[Collected data entries]

################

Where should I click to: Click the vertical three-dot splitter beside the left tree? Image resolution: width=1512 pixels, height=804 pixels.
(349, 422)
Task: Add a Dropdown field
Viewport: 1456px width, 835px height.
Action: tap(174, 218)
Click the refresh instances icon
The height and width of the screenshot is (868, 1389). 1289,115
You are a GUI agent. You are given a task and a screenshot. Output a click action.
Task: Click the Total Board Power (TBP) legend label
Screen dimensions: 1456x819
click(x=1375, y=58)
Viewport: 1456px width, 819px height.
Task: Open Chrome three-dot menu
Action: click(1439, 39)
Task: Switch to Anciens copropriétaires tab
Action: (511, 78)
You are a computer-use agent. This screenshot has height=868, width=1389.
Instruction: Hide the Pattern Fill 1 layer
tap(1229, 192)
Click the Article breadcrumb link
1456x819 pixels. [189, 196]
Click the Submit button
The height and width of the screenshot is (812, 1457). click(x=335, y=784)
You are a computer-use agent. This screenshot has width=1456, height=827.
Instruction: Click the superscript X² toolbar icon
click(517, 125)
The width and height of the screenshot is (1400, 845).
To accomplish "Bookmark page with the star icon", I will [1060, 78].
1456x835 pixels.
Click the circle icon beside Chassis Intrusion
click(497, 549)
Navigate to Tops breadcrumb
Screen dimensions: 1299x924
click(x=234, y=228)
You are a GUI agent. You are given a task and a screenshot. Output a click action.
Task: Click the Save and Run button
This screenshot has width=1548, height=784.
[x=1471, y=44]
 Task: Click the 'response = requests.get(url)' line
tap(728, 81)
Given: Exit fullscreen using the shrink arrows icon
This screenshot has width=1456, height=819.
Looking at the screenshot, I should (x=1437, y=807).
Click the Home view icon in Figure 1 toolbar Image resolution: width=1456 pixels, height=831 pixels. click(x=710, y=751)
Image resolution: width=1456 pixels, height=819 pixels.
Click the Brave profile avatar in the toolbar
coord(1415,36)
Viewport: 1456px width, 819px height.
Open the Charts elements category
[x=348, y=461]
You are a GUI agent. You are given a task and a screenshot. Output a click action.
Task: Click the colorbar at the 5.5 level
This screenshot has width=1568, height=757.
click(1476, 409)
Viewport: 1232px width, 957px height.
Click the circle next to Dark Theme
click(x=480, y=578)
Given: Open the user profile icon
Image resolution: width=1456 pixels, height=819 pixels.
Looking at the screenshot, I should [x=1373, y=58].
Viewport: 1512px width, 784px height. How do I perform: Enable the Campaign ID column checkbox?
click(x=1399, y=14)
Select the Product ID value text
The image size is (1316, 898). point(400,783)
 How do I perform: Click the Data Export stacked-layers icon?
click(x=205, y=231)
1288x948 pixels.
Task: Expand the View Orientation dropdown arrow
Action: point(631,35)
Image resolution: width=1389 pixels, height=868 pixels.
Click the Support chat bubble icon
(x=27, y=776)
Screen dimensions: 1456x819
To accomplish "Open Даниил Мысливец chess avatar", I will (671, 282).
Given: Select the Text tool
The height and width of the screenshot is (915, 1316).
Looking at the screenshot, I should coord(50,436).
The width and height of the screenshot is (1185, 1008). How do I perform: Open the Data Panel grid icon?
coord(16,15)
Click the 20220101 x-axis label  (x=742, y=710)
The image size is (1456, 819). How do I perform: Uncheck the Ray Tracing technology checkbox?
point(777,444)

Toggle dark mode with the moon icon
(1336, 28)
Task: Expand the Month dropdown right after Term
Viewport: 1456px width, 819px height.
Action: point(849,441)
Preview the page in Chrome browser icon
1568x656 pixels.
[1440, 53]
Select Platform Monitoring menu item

################

### WHAT TO PRODUCE
Write out every record above, word for word.

### EXERCISE SOLUTION
Where should I click to: Click the vertical three-dot splitter beside the left tree? Image resolution: width=1512 pixels, height=804 pixels.
(349, 422)
Task: Add a Dropdown field
Viewport: 1456px width, 835px height.
Action: tap(174, 218)
Click the refresh instances icon
The height and width of the screenshot is (868, 1389). 1289,115
You are a GUI agent. You are given a task and a screenshot. Output a click action.
Task: Click the Total Board Power (TBP) legend label
Screen dimensions: 1456x819
click(x=1375, y=58)
Viewport: 1456px width, 819px height.
Task: Open Chrome three-dot menu
Action: click(1439, 39)
Task: Switch to Anciens copropriétaires tab
Action: (511, 78)
You are a computer-use agent. This screenshot has height=868, width=1389.
Instruction: Hide the Pattern Fill 1 layer
tap(1229, 192)
Click the Article breadcrumb link
1456x819 pixels. [189, 196]
Click the Submit button
The height and width of the screenshot is (812, 1457). click(x=335, y=784)
You are a computer-use agent. This screenshot has width=1456, height=827.
Instruction: Click the superscript X² toolbar icon
click(517, 125)
The width and height of the screenshot is (1400, 845).
To accomplish "Bookmark page with the star icon", I will [1060, 78].
1456x835 pixels.
Click the circle icon beside Chassis Intrusion
click(497, 549)
Navigate to Tops breadcrumb
Screen dimensions: 1299x924
click(x=234, y=228)
You are a GUI agent. You are given a task and a screenshot. Output a click action.
Task: Click the Save and Run button
This screenshot has width=1548, height=784.
[x=1471, y=44]
 Task: Click the 'response = requests.get(url)' line
tap(728, 81)
Given: Exit fullscreen using the shrink arrows icon
This screenshot has width=1456, height=819.
Looking at the screenshot, I should (x=1437, y=807).
Click the Home view icon in Figure 1 toolbar Image resolution: width=1456 pixels, height=831 pixels. click(x=710, y=751)
Image resolution: width=1456 pixels, height=819 pixels.
Click the Brave profile avatar in the toolbar
coord(1415,36)
Viewport: 1456px width, 819px height.
Open the Charts elements category
[x=348, y=461]
You are a GUI agent. You are given a task and a screenshot. Output a click action.
Task: Click the colorbar at the 5.5 level
This screenshot has width=1568, height=757.
click(1476, 409)
Viewport: 1232px width, 957px height.
Click the circle next to Dark Theme
click(x=480, y=578)
Given: Open the user profile icon
Image resolution: width=1456 pixels, height=819 pixels.
Looking at the screenshot, I should [x=1373, y=58].
Viewport: 1512px width, 784px height. How do I perform: Enable the Campaign ID column checkbox?
click(x=1399, y=14)
Select the Product ID value text
The image size is (1316, 898). point(400,783)
 How do I perform: Click the Data Export stacked-layers icon?
click(x=205, y=231)
1288x948 pixels.
Task: Expand the View Orientation dropdown arrow
Action: point(631,35)
Image resolution: width=1389 pixels, height=868 pixels.
Click the Support chat bubble icon
(x=27, y=776)
Screen dimensions: 1456x819
To accomplish "Open Даниил Мысливец chess avatar", I will (671, 282).
Given: Select the Text tool
The height and width of the screenshot is (915, 1316).
Looking at the screenshot, I should coord(50,436).
The width and height of the screenshot is (1185, 1008). How do I perform: Open the Data Panel grid icon?
coord(16,15)
Click the 20220101 x-axis label  (x=742, y=710)
The image size is (1456, 819). How do I perform: Uncheck the Ray Tracing technology checkbox?
point(777,444)

Toggle dark mode with the moon icon
(1336, 28)
Task: Expand the Month dropdown right after Term
Viewport: 1456px width, 819px height.
Action: point(849,441)
Preview the page in Chrome browser icon
1568x656 pixels.
[1440, 53]
Select Platform Monitoring menu item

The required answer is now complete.